Moore, Joseph (1853-1909)

Primitive Methodist Magazine 1909

Transcription of Obituary published in the Primitive Methodist Magazine by F.W.N.

Dudley Port Society in the Oldbury Circuit has sustained a heavy loss through the removal of Mr. Joseph Moore, who exchanged suffering for rest on Thursday, January 21st, at the age of fifty-five. A native of West Bromwich, in his youth he came to live in Dudley Port. He was converted some thirty-five years ago, the whole of his Christian life being spent in fellowship with this one church. His service has been untiring, and was only relinquished when weakness made its continuance impossible.

As Sunday School worker, class leader, steward, church treasurer he has faithfully served. For upwards of twenty-one years he was secretary to the Trust.

Perhaps the outstanding trait of his character was his quiet spiritual forcefulness. He was an idea sick visitor. In hours of sickness and bereavement he was eagerly sought and welcomed. He himself had been trained in the school of suffering. For years he fought bravely with pain and weakness, and in March, 1908, was entirely laid aside by the painful internal malady which proved fatal. The songs of the Lord were often his solace in these night seasons, and when the paroxysms of pain were keenest, he might be heard singing “Rock of Ages,” as if to drive back the dark powers which made onslaught upon him.

To visit him was to be taken to heaven’s gate. Old friends carried him to his resting place in the Tipton Cemetery, prior to which a service was held in the church he loved so much, conducted by Revs. W.H. Taylor, and F.W. Norris. He leaves a widow and numerous children, to whom our hearts go out in prayerful sympathy. He was a good man—quiet and retiring, but loyal in all life’s relationships and the memory of his sterling piety in life and calm trustfulness in death will long linger with us, as a fragrance begotten of contact with heaven.

“How blest the righteous when he dies,
When sinks a weary soul to rest!
How mildly beam the closing eyes,
How gently heaves the expiring breast!”

Family

Joseph was born in 1853 at Tipton, Staffordshire, to parents William Moore, a blacksmith (1871), and Ann Fletcher.
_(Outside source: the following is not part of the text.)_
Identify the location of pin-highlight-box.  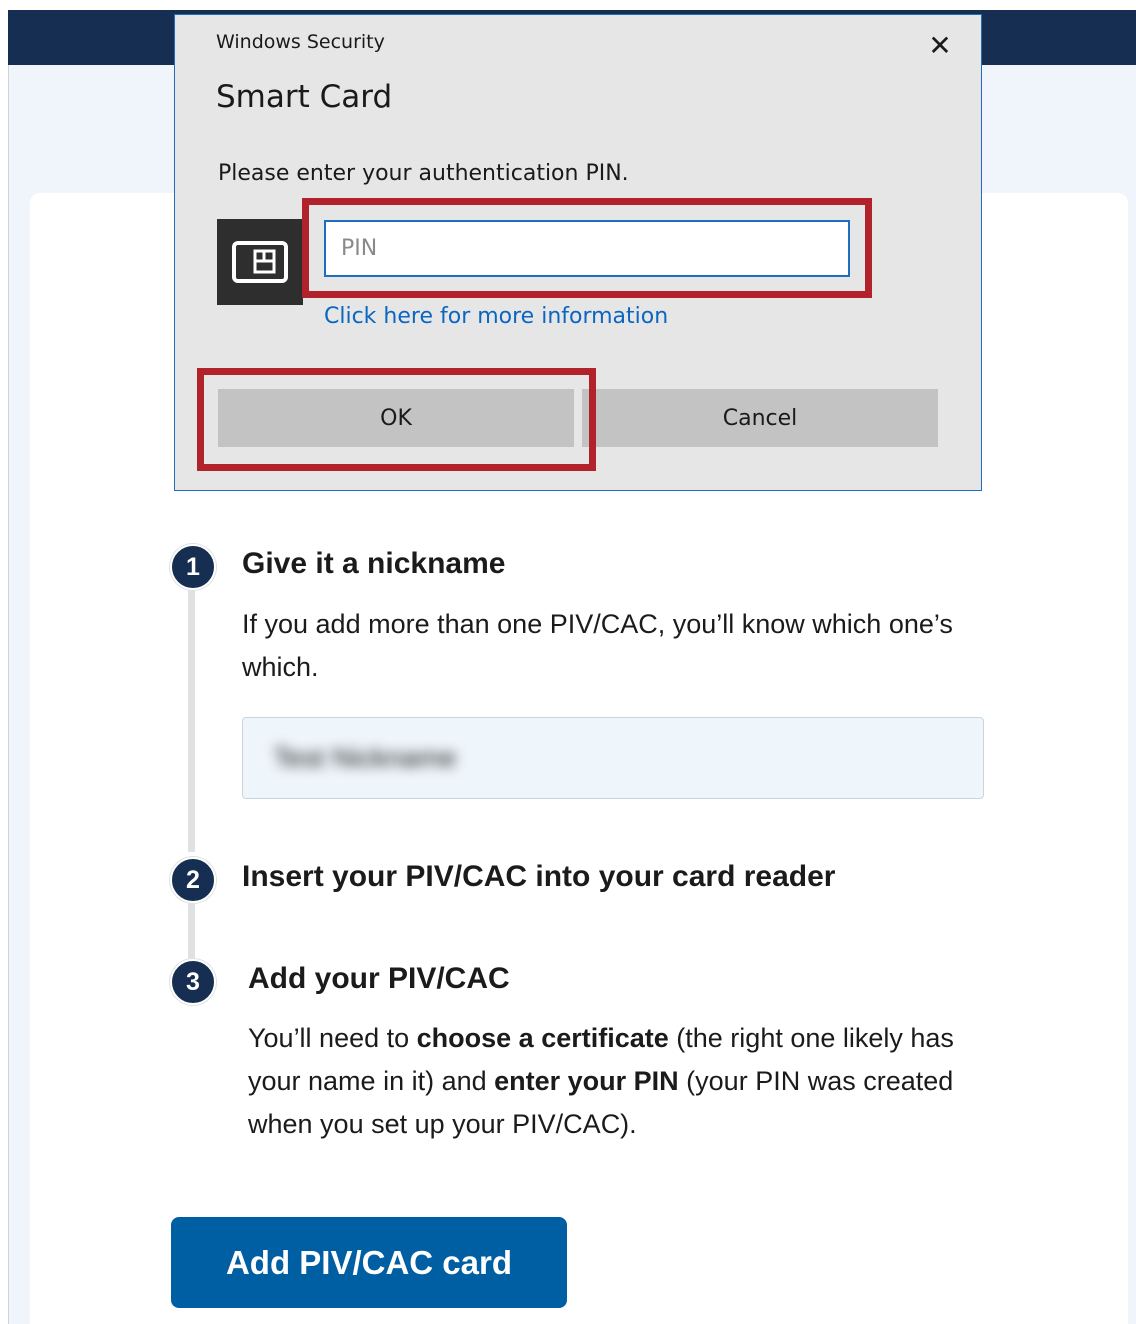
(587, 248).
He was baptised on 28 August at Christ Church, West Bromwich.

Joseph worked in an ironworks as a stock taker.

He married Elizabeth Smart (abt1856-1912) in the spring of 1880 in the Dudley Registration District, Staffordshire. Census returns identify eight of eleven children.
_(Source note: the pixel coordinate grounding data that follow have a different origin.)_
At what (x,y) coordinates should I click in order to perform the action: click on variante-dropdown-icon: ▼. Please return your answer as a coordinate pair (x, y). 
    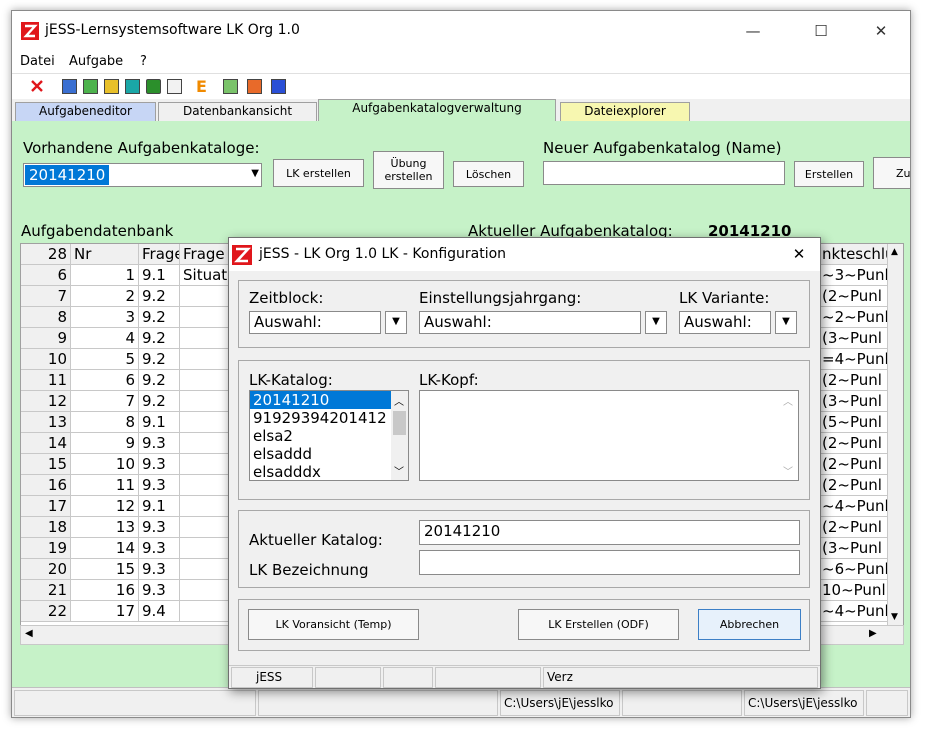
    Looking at the image, I should click on (786, 322).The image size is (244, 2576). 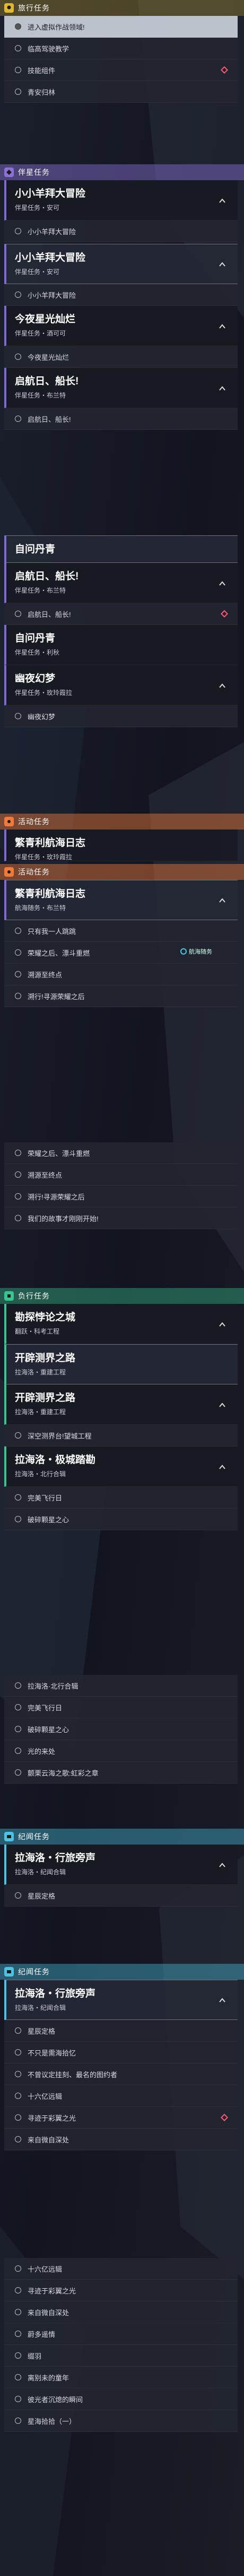 What do you see at coordinates (121, 900) in the screenshot?
I see `quest-card: 繁青利航海日志 航海随务・布兰特` at bounding box center [121, 900].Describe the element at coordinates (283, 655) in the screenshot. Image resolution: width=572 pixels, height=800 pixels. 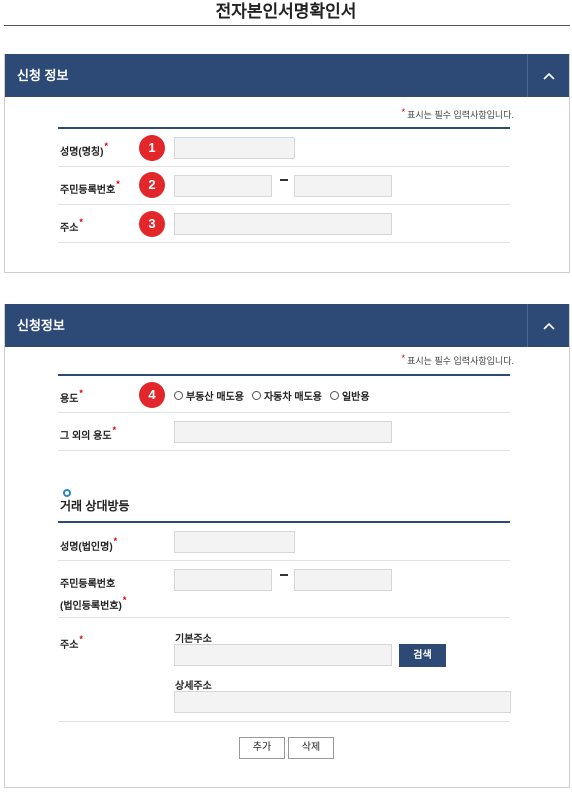
I see `basic-address-input` at that location.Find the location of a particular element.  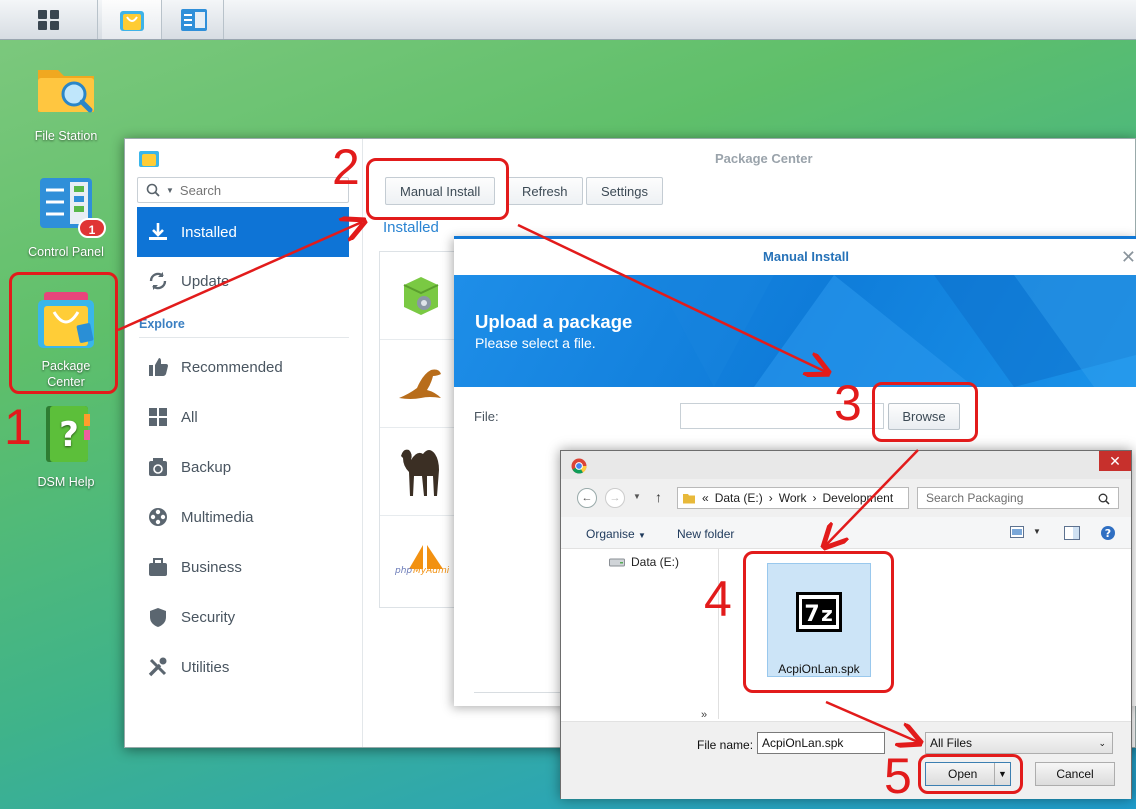

open-button: Open ▼ is located at coordinates (968, 774).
  • Arthur Howard (1882-1951) – a commercial clerk (1911)
  • Edith Gertrude (1886-1970) – a school teacher (1911); married Bruce P Jones, a local government clerk (1939), in 1917
  • Flory Maude (b abt1888) – a school teacher (1911)
  • John Henry (1890-1954) – a railway clerk (1911); chief clerk, railway parcels department (1939)
  • Charles Ernest (1892-1941)
  • Joseph Thomas (1894-1967) – a railway clerk (1911&1939)
  • Elsie Beatrice (1896-1989) – a shop assistant (1911); married Sydney B Oakley, a wholesale & general merchant (1939), in 1923
  • James Reginald (1898-1968) – foreman metal mechanic at Brassworks (1939)

Joseph died on 21 January 1909 at Burnt Tree, Tipton, Staffordshire.

References

Primitive Methodist Magazine 1909/489

Census Returns and Births, Marriages & Deaths Registers

Note: Online records identify his birth in Tipton rather than West Bromwich.